Thursday, June 6, 2019

Antropología

Today is El Día del Maestro, or Teachers’ Day, in Bolivia. Prayers of gratitude fly to everyone at Centro Misionero Maryknoll, from the language program staff to the mission formation team to the communications team to the secretarial staff to the groundskeepers and custodial team, for preparing and maintaining an excellent learning environment.

As promised, Profesora Karla took Grace and me to a museum operated by the public university, Universidad de San Simón, featuring the natural history and cultural history of Bolivia, especially our region of Cochabamba. 

Profesora Liliana set the table for us during the first period of class, giving us a preview of what we could expect to learn. This led to an excursion into the ritual sacrifices made by the ancient Andean peoples to propitiate Pachamama for the sake of a good harvest. There were and are parallels in Andean cosmology between the fertility of the earth and the fertility of the human species, and the signs and symbols of sexuality play a significant role in the sacred rites of the people. Vestiges of those rituals remain with Bolivians today, as witnessed by the sacrificial offerings of infant figures to Christ crucified, in gratitude for fertile land and fertile families, during the celebrations of Santa Vera Cruz in Tatala early last month. Of course, the knowledge that, in the past, human beings were sacrificed as well as animals and plant offerings left us uneasy. (Rumor has it that in La Paz today, the most marginalized members of society—the homeless, the mentally ill—are sacrificed when major construction projects, such as of skyscrapers, begin.) As Profesora Liliana explained it, there is no good-evil duality in the Andean cosmology. Death is a part of life; thus, sacrifices even of humans was seen as simply an aspect of the unity of all creation, living and defunct. This is not to condone such sacrifices, by any means—it is a way of understanding the incomprehensible and unspeakable.

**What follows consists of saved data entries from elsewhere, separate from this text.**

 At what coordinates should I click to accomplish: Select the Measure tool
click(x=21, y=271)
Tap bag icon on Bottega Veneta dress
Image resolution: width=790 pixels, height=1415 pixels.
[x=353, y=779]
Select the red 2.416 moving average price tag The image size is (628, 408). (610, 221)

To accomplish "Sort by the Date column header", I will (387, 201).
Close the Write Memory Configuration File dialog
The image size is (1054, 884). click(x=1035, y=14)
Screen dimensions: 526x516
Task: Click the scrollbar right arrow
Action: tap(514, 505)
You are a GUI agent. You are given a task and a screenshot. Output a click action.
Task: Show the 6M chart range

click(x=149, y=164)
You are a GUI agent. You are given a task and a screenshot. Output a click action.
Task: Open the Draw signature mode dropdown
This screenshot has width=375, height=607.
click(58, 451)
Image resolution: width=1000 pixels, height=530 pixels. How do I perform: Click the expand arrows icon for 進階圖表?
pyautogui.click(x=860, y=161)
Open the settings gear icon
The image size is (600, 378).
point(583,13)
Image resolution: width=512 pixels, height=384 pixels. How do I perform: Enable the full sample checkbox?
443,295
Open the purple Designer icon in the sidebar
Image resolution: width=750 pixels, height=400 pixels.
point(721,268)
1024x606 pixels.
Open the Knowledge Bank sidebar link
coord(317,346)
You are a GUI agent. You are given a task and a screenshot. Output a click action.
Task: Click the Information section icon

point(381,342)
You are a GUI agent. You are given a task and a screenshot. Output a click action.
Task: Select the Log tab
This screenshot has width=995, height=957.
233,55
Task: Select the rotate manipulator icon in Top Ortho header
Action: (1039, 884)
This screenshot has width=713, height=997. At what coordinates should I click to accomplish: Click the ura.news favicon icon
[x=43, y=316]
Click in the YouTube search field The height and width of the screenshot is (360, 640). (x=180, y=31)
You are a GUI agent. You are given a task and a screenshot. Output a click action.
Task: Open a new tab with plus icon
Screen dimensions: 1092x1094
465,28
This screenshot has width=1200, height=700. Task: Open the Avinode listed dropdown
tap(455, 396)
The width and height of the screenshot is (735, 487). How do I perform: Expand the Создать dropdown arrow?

At the museum, a guide led us swiftly through the paleontological wing, from the Paleozoic Era to the present geological period, giving us a capsule version of the evolution of Earth and life in what is present-day Cochabamba. The remainder of our hour was devoted to a sweep through an anthropological history of Bolivia, from archaic times predating Inca civilization through the Tiwanaku empire to the Inca reign to the colonial period and early modern era. Artifacts of the hunting-gathering period to the advent of agriculture and herding were displayed before us. The simple ceramics and carved stone objects told the story of a transition from nomadic existence to sedentary society, as the tools and utensils of la vida cotidiana appeared. So, too, the ritual objects that accompanied the emergence of polytheistic cults. I both marveled at and was taken aback by the mummified children and adults, their petrified bodies telling the tale of the funeral rites of a long vanished people. I was shocked by the exhibits of elongated craniums, formed (deformed?) intentionally with wooden planks and cloth bands from infancy to signify that person’s status or ethnic identity in their community. There was hardly time to contemplate the meaning of this obscure practice as we hurried forward through time to the colonization of the Inca civilization, and the early crude attempts by the Franciscans to evangelize the peoples. They did not yet speak Aymara or Quechua, so they invented pictograms inscribed on cowhide to teach the Ten Commandments to the peoples, and they fashioned rounded stone tablets with simple symbols set in relief to depict the mysteries and tenets of the Christian faith.

This is a rather rushed summary of only some of the exhibits that made a surface impression on me. I apologize for the lack of description and analysis! After nearly four months of cultural and historical excursions, I am beginning to reach a point of saturation. Of course, breezing through an entire museum in one hour is another reason for feeling like what I received hardly has begun to sink in. A third reason, of course, is that I could follow and retain only so much of what our Spanish-speaking tour guide said. He spoke well despite having more gums than teeth, but my mind was constantly wandering as I set to reading every sign and placard … that is, when I was not standing with mouth agape at the sight of mummified children with elongated skulls. Call it culture shock by way of a blast from an ancient past.